Un cambiamento che però può a volte essere l’inizio della fine. Un punto cui si è arrivati grazie alla gioia dei popoli e dei governanti. Pagare con la stessa moneta come il simbolo della costituzione di un vero stato sovranazionale, gli stati uniti d’Europa. Le vecchie nazioni che si facevano la guerra diventano un grande fulcro di ricchezza materiale e immateriale, industria e cultura, scambi commerciali e di idee. Popoli che si fondono, culture che si contaminano, società che si aprono, egoismi che si sciolgono. Uno stato che diventa forte perché pacifico, prospero, aperto, fecondo.

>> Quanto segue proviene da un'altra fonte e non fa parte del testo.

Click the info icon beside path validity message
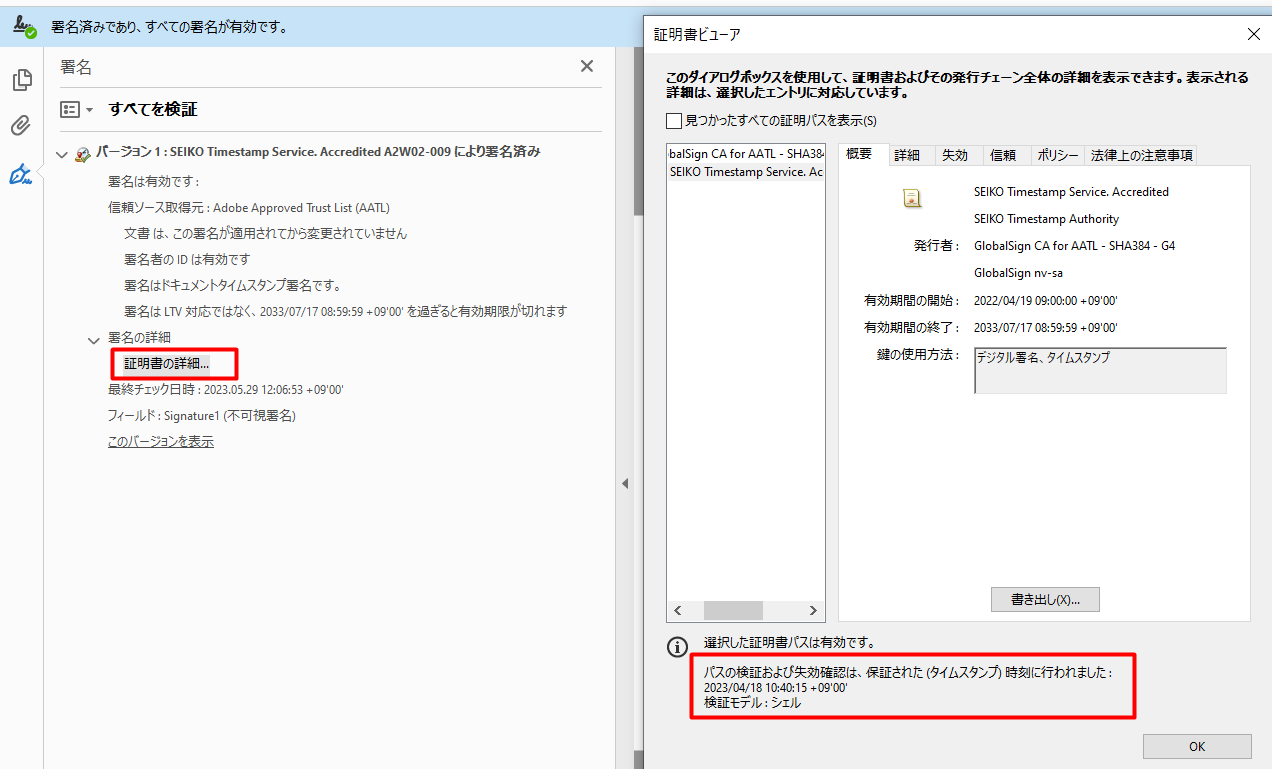 678,646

Mi guardate strabuzzando gli occhi, “che film ha visto questo qui?”. Ecco, una piega della storia che non è accaduta e che potremmo narrare come in un film di fantascienza segnando il capodanno del 2002 come l’inizio di un’epoca. Un evento per un cambiamento epocale. E’ quello che si diceva in quei giorni. Invece sembra, purtroppo, essere stato l’inizio della fine. Ma ancora la fine non la conosciamo. Siamo (come coscienza collettiva) ora in uno stato d’animo più vicino alla disperazione. Forse guardando ad una storia immaginata, riguardando questo film di fantascienza tratteggiato brevemente, che abbiamo sepolto lontano nella nostra memoria, possiamo correre nella storia con più “gioia” e forse quando tra dieci anni qualcuno mi, ci, richiederà un giorno di cambiamento, questo capodanno del 2002 sarà un giorno naturale. Il primo caffè pagato in euro ad un bar di piazza Sonnino.

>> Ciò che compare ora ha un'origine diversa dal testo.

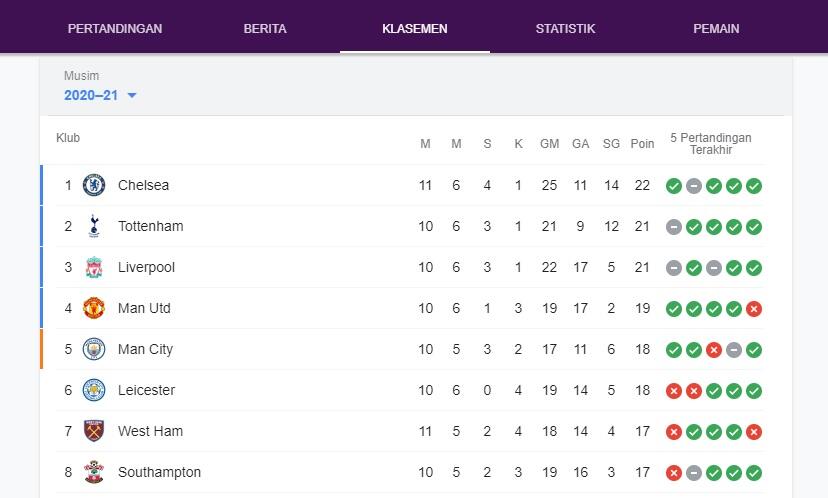828x498 pixels.
Task: Open the Pemain tab
Action: pos(716,28)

Qualche mese prima di quell’evento però ne era accaduto un altro che aveva sicuramente scosso la nostra società, tant’è che ognuno di noi si ricorda cosa stava facendo in quel preciso momento, parlo dell’attacco alle torri gemelle. “Il mondo non sarà più come prima” si diceva in quei giorni. La consapevolezza della vulnerabilità di USA e occidente ha provocato però “disperazione” e rimozione. Ha provocato guerre, lo sappiamo e lo sentivamo. Ma anche qui, come in tutte le guerre, il prima e dopo è anche simbolico. Era una guerra che già c’era. Il cambiamento sarebbe potuto avvenire come una risposta positiva, da parte della società prima ancora che dei governi. Certo per noi, dalla pace dell’unione delle nazioni europee in pochi mesi si passò in un incubo. Un incubo che ha lacerato, che ha portato le nostre coscienze sulla difensiva.
Allora, per concludere, mi piacerebbe poter raccontare tra dieci anni di un giorno di cambiamento che ha simboleggiato una nuova epoca meno lacerata, un primo gennaio della pace, un nuovo 25 aprile, un nuovo 8 maggio, la fine delle tensioni nazionali pericolosamente riprese in seno all’Europa e specularmente in seno ad ogni società.
E ricordare così di quel primo caffè preso allo scoccare della mezzanotte di un tiepido capodanno romano, un gesto usuale che diventa un momento di rottura pagando con una nuova moneta che simboleggerà un giorno la vera unione tra i popoli che vivono in Europa e, lanciamoci ancor più in là, esempio per i popoli del mondo.
Un film di fantascienza, appunto, la cui realizzazione, se ci sarà, sarà di chi ha corso con “gioia” nella storia.
22 commenti:
Riccardo mi sembra un articolo molto interessanto, ad oggi in questa società, non esiste metafora migliore per imparare a vivere che quella della corsa....bisogna correre per non restare fuori delle news, delle nuove tecnologie, delle riflessioni politiche....di tutto....correre per essere competitivi e per poter far fronte al mondo, ad un mondo sempre più globalizzato!!!